### Problem statement
Below is a block of records; repeat each one exactly.

%%

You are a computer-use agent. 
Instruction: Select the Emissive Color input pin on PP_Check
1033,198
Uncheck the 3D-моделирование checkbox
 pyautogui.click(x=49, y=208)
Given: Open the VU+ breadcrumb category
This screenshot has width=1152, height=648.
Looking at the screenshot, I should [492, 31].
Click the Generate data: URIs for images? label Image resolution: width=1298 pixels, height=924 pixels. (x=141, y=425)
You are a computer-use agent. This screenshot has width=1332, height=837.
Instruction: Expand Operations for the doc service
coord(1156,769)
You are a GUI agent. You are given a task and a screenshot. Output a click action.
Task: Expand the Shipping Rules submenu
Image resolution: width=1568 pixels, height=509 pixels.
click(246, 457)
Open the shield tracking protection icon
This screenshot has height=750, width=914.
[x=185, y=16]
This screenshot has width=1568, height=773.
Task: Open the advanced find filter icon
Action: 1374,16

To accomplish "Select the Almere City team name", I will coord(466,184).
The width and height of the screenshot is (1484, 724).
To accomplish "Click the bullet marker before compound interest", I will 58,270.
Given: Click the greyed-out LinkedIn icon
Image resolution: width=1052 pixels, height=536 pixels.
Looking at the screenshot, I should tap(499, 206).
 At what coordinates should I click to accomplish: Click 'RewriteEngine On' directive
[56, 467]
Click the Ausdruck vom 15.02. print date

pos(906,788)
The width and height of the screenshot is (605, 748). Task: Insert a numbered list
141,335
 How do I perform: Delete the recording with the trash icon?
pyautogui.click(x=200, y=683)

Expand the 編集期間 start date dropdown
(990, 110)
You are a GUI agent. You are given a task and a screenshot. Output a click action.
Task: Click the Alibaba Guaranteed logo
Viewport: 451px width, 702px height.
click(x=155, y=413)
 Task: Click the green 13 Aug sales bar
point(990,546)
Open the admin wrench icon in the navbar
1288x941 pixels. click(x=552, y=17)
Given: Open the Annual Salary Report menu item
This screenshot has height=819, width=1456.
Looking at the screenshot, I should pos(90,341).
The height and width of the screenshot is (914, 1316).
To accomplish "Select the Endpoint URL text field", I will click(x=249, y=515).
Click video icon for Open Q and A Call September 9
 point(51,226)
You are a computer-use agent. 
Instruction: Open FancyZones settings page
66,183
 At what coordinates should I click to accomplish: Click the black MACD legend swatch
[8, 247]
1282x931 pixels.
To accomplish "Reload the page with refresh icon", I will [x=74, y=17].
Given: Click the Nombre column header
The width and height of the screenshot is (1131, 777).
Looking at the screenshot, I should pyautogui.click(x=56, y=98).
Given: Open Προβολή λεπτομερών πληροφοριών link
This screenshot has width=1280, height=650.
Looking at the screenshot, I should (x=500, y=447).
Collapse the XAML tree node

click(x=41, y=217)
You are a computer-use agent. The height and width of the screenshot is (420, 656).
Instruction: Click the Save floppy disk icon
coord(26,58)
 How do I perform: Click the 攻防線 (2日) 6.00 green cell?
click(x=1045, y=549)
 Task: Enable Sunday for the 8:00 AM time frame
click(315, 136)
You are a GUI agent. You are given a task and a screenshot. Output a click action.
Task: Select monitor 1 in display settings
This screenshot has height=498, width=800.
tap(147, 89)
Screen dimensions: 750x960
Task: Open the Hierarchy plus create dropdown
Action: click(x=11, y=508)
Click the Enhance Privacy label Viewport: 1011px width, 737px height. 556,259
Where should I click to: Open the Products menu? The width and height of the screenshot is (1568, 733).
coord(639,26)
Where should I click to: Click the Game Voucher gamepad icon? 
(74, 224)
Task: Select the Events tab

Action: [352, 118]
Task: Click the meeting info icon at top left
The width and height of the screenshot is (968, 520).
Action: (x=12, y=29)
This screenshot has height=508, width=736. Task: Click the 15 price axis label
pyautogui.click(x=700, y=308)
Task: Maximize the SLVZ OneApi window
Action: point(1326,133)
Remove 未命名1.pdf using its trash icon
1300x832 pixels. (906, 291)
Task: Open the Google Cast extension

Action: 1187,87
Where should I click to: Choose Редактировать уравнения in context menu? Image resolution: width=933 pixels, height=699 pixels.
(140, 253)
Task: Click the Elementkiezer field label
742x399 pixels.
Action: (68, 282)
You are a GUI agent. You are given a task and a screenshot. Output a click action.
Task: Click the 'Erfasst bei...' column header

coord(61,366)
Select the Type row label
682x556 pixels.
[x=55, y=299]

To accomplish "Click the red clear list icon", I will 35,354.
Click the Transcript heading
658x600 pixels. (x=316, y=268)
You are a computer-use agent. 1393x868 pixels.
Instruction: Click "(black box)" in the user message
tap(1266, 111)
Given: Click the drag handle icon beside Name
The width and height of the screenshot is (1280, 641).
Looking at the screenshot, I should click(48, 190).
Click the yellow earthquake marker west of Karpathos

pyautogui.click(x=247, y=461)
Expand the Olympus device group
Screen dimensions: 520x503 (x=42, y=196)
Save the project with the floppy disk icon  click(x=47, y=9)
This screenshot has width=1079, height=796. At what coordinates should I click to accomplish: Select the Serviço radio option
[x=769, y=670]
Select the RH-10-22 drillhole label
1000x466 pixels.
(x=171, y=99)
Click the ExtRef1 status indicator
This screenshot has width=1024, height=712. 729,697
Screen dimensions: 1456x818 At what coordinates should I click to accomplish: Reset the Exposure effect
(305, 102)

%%

### Output for this exercise
You are a computer-use agent. 
Instruction: Select the Emissive Color input pin on PP_Check
1033,198
Uncheck the 3D-моделирование checkbox
 pyautogui.click(x=49, y=208)
Given: Open the VU+ breadcrumb category
This screenshot has width=1152, height=648.
Looking at the screenshot, I should [492, 31].
Click the Generate data: URIs for images? label Image resolution: width=1298 pixels, height=924 pixels. (x=141, y=425)
You are a computer-use agent. This screenshot has width=1332, height=837.
Instruction: Expand Operations for the doc service
coord(1156,769)
You are a GUI agent. You are given a task and a screenshot. Output a click action.
Task: Expand the Shipping Rules submenu
Image resolution: width=1568 pixels, height=509 pixels.
click(246, 457)
Open the shield tracking protection icon
This screenshot has height=750, width=914.
[x=185, y=16]
This screenshot has width=1568, height=773.
Task: Open the advanced find filter icon
Action: 1374,16

To accomplish "Select the Almere City team name", I will coord(466,184).
The width and height of the screenshot is (1484, 724).
To accomplish "Click the bullet marker before compound interest", I will 58,270.
Given: Click the greyed-out LinkedIn icon
Image resolution: width=1052 pixels, height=536 pixels.
Looking at the screenshot, I should tap(499, 206).
 At what coordinates should I click to accomplish: Click 'RewriteEngine On' directive
[56, 467]
Click the Ausdruck vom 15.02. print date

pos(906,788)
The width and height of the screenshot is (605, 748). Task: Insert a numbered list
141,335
 How do I perform: Delete the recording with the trash icon?
pyautogui.click(x=200, y=683)

Expand the 編集期間 start date dropdown
(990, 110)
You are a GUI agent. You are given a task and a screenshot. Output a click action.
Task: Click the Alibaba Guaranteed logo
Viewport: 451px width, 702px height.
click(x=155, y=413)
 Task: Click the green 13 Aug sales bar
point(990,546)
Open the admin wrench icon in the navbar
1288x941 pixels. click(x=552, y=17)
Given: Open the Annual Salary Report menu item
This screenshot has height=819, width=1456.
Looking at the screenshot, I should pos(90,341).
The height and width of the screenshot is (914, 1316).
To accomplish "Select the Endpoint URL text field", I will click(x=249, y=515).
Click video icon for Open Q and A Call September 9
 point(51,226)
You are a computer-use agent. 
Instruction: Open FancyZones settings page
66,183
 At what coordinates should I click to accomplish: Click the black MACD legend swatch
[8, 247]
1282x931 pixels.
To accomplish "Reload the page with refresh icon", I will [x=74, y=17].
Given: Click the Nombre column header
The width and height of the screenshot is (1131, 777).
Looking at the screenshot, I should pyautogui.click(x=56, y=98).
Given: Open Προβολή λεπτομερών πληροφοριών link
This screenshot has width=1280, height=650.
Looking at the screenshot, I should (x=500, y=447).
Collapse the XAML tree node

click(x=41, y=217)
You are a computer-use agent. The height and width of the screenshot is (420, 656).
Instruction: Click the Save floppy disk icon
coord(26,58)
 How do I perform: Click the 攻防線 (2日) 6.00 green cell?
click(x=1045, y=549)
 Task: Enable Sunday for the 8:00 AM time frame
click(315, 136)
You are a GUI agent. You are given a task and a screenshot. Output a click action.
Task: Select monitor 1 in display settings
This screenshot has height=498, width=800.
tap(147, 89)
Screen dimensions: 750x960
Task: Open the Hierarchy plus create dropdown
Action: click(x=11, y=508)
Click the Enhance Privacy label Viewport: 1011px width, 737px height. 556,259
Where should I click to: Open the Products menu? The width and height of the screenshot is (1568, 733).
coord(639,26)
Where should I click to: Click the Game Voucher gamepad icon? 
(74, 224)
Task: Select the Events tab

Action: [352, 118]
Task: Click the meeting info icon at top left
The width and height of the screenshot is (968, 520).
Action: (x=12, y=29)
This screenshot has height=508, width=736. Task: Click the 15 price axis label
pyautogui.click(x=700, y=308)
Task: Maximize the SLVZ OneApi window
Action: point(1326,133)
Remove 未命名1.pdf using its trash icon
1300x832 pixels. (906, 291)
Task: Open the Google Cast extension

Action: 1187,87
Where should I click to: Choose Редактировать уравнения in context menu? Image resolution: width=933 pixels, height=699 pixels.
(140, 253)
Task: Click the Elementkiezer field label
742x399 pixels.
Action: (68, 282)
You are a GUI agent. You are given a task and a screenshot. Output a click action.
Task: Click the 'Erfasst bei...' column header

coord(61,366)
Select the Type row label
682x556 pixels.
[x=55, y=299]

To accomplish "Click the red clear list icon", I will 35,354.
Click the Transcript heading
658x600 pixels. (x=316, y=268)
You are a computer-use agent. 1393x868 pixels.
Instruction: Click "(black box)" in the user message
tap(1266, 111)
Given: Click the drag handle icon beside Name
The width and height of the screenshot is (1280, 641).
Looking at the screenshot, I should click(48, 190).
Click the yellow earthquake marker west of Karpathos

pyautogui.click(x=247, y=461)
Expand the Olympus device group
Screen dimensions: 520x503 (x=42, y=196)
Save the project with the floppy disk icon  click(x=47, y=9)
This screenshot has width=1079, height=796. At what coordinates should I click to accomplish: Select the Serviço radio option
[x=769, y=670]
Select the RH-10-22 drillhole label
1000x466 pixels.
(x=171, y=99)
Click the ExtRef1 status indicator
This screenshot has width=1024, height=712. 729,697
Screen dimensions: 1456x818 At what coordinates should I click to accomplish: Reset the Exposure effect
(305, 102)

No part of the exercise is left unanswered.